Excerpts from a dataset

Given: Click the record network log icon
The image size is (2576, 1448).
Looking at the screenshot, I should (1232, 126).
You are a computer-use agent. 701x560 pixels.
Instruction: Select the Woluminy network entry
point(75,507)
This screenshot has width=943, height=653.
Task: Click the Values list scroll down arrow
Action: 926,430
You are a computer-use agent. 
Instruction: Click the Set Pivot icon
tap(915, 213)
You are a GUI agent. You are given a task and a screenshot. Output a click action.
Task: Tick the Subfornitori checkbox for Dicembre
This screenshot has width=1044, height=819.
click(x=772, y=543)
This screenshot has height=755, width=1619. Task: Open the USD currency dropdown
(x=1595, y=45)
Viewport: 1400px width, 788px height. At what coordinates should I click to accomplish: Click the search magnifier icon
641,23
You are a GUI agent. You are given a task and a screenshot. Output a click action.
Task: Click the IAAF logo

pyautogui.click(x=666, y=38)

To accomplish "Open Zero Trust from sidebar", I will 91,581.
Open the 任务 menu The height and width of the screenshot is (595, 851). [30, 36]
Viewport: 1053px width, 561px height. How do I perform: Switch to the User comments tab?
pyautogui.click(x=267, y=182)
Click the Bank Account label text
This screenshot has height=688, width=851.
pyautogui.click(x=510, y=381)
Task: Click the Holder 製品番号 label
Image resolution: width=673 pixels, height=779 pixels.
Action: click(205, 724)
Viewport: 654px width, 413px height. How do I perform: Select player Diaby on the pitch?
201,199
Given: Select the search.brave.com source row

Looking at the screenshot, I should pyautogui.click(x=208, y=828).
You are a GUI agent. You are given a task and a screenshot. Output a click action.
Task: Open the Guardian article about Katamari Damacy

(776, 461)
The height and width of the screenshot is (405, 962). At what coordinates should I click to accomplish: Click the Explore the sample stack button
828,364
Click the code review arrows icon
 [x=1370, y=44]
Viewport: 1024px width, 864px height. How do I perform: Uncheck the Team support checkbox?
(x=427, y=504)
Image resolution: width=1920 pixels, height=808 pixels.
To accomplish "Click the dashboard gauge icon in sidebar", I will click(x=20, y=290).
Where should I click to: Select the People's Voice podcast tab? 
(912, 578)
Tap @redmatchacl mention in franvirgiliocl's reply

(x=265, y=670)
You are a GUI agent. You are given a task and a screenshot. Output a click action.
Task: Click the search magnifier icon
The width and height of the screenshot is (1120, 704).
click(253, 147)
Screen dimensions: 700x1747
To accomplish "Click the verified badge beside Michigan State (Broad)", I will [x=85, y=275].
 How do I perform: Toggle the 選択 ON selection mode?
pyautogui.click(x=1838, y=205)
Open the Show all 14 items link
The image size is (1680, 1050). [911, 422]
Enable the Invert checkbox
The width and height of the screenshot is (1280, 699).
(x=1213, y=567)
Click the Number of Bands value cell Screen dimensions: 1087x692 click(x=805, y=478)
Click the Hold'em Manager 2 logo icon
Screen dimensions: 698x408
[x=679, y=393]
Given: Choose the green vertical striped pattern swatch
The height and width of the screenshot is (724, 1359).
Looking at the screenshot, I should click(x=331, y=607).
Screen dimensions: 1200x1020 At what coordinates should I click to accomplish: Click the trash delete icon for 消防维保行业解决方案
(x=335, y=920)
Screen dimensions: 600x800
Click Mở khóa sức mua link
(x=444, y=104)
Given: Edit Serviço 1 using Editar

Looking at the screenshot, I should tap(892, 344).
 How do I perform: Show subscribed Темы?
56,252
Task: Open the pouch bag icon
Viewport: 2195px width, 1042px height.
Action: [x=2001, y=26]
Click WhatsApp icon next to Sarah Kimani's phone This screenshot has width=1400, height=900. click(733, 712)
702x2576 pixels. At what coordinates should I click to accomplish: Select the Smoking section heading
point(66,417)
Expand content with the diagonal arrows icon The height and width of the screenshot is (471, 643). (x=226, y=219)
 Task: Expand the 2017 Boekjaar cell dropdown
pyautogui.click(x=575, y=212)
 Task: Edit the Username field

• [What this task involves]
The task calls for all the records above to be repeated exactly.

• [Solution for this exercise]
Given: Click the record network log icon
The image size is (2576, 1448).
Looking at the screenshot, I should (1232, 126).
You are a computer-use agent. 701x560 pixels.
Instruction: Select the Woluminy network entry
point(75,507)
This screenshot has width=943, height=653.
Task: Click the Values list scroll down arrow
Action: 926,430
You are a computer-use agent. 
Instruction: Click the Set Pivot icon
tap(915, 213)
You are a GUI agent. You are given a task and a screenshot. Output a click action.
Task: Tick the Subfornitori checkbox for Dicembre
This screenshot has width=1044, height=819.
click(x=772, y=543)
This screenshot has height=755, width=1619. Task: Open the USD currency dropdown
(x=1595, y=45)
Viewport: 1400px width, 788px height. At what coordinates should I click to accomplish: Click the search magnifier icon
641,23
You are a GUI agent. You are given a task and a screenshot. Output a click action.
Task: Click the IAAF logo

pyautogui.click(x=666, y=38)

To accomplish "Open Zero Trust from sidebar", I will 91,581.
Open the 任务 menu The height and width of the screenshot is (595, 851). [30, 36]
Viewport: 1053px width, 561px height. How do I perform: Switch to the User comments tab?
pyautogui.click(x=267, y=182)
Click the Bank Account label text
This screenshot has height=688, width=851.
pyautogui.click(x=510, y=381)
Task: Click the Holder 製品番号 label
Image resolution: width=673 pixels, height=779 pixels.
Action: click(205, 724)
Viewport: 654px width, 413px height. How do I perform: Select player Diaby on the pitch?
201,199
Given: Select the search.brave.com source row

Looking at the screenshot, I should pyautogui.click(x=208, y=828).
You are a GUI agent. You are given a task and a screenshot. Output a click action.
Task: Open the Guardian article about Katamari Damacy

(776, 461)
The height and width of the screenshot is (405, 962). At what coordinates should I click to accomplish: Click the Explore the sample stack button
828,364
Click the code review arrows icon
 [x=1370, y=44]
Viewport: 1024px width, 864px height. How do I perform: Uncheck the Team support checkbox?
(x=427, y=504)
Image resolution: width=1920 pixels, height=808 pixels.
To accomplish "Click the dashboard gauge icon in sidebar", I will click(x=20, y=290).
Where should I click to: Select the People's Voice podcast tab? 
(912, 578)
Tap @redmatchacl mention in franvirgiliocl's reply

(x=265, y=670)
You are a GUI agent. You are given a task and a screenshot. Output a click action.
Task: Click the search magnifier icon
The width and height of the screenshot is (1120, 704).
click(253, 147)
Screen dimensions: 700x1747
To accomplish "Click the verified badge beside Michigan State (Broad)", I will [x=85, y=275].
 How do I perform: Toggle the 選択 ON selection mode?
pyautogui.click(x=1838, y=205)
Open the Show all 14 items link
The image size is (1680, 1050). [911, 422]
Enable the Invert checkbox
The width and height of the screenshot is (1280, 699).
(x=1213, y=567)
Click the Number of Bands value cell Screen dimensions: 1087x692 click(x=805, y=478)
Click the Hold'em Manager 2 logo icon
Screen dimensions: 698x408
[x=679, y=393]
Given: Choose the green vertical striped pattern swatch
The height and width of the screenshot is (724, 1359).
Looking at the screenshot, I should click(x=331, y=607).
Screen dimensions: 1200x1020 At what coordinates should I click to accomplish: Click the trash delete icon for 消防维保行业解决方案
(x=335, y=920)
Screen dimensions: 600x800
Click Mở khóa sức mua link
(x=444, y=104)
Given: Edit Serviço 1 using Editar

Looking at the screenshot, I should tap(892, 344).
 How do I perform: Show subscribed Темы?
56,252
Task: Open the pouch bag icon
Viewport: 2195px width, 1042px height.
Action: [x=2001, y=26]
Click WhatsApp icon next to Sarah Kimani's phone This screenshot has width=1400, height=900. click(733, 712)
702x2576 pixels. At what coordinates should I click to accomplish: Select the Smoking section heading
point(66,417)
Expand content with the diagonal arrows icon The height and width of the screenshot is (471, 643). (x=226, y=219)
 Task: Expand the 2017 Boekjaar cell dropdown
pyautogui.click(x=575, y=212)
 Task: Edit the Username field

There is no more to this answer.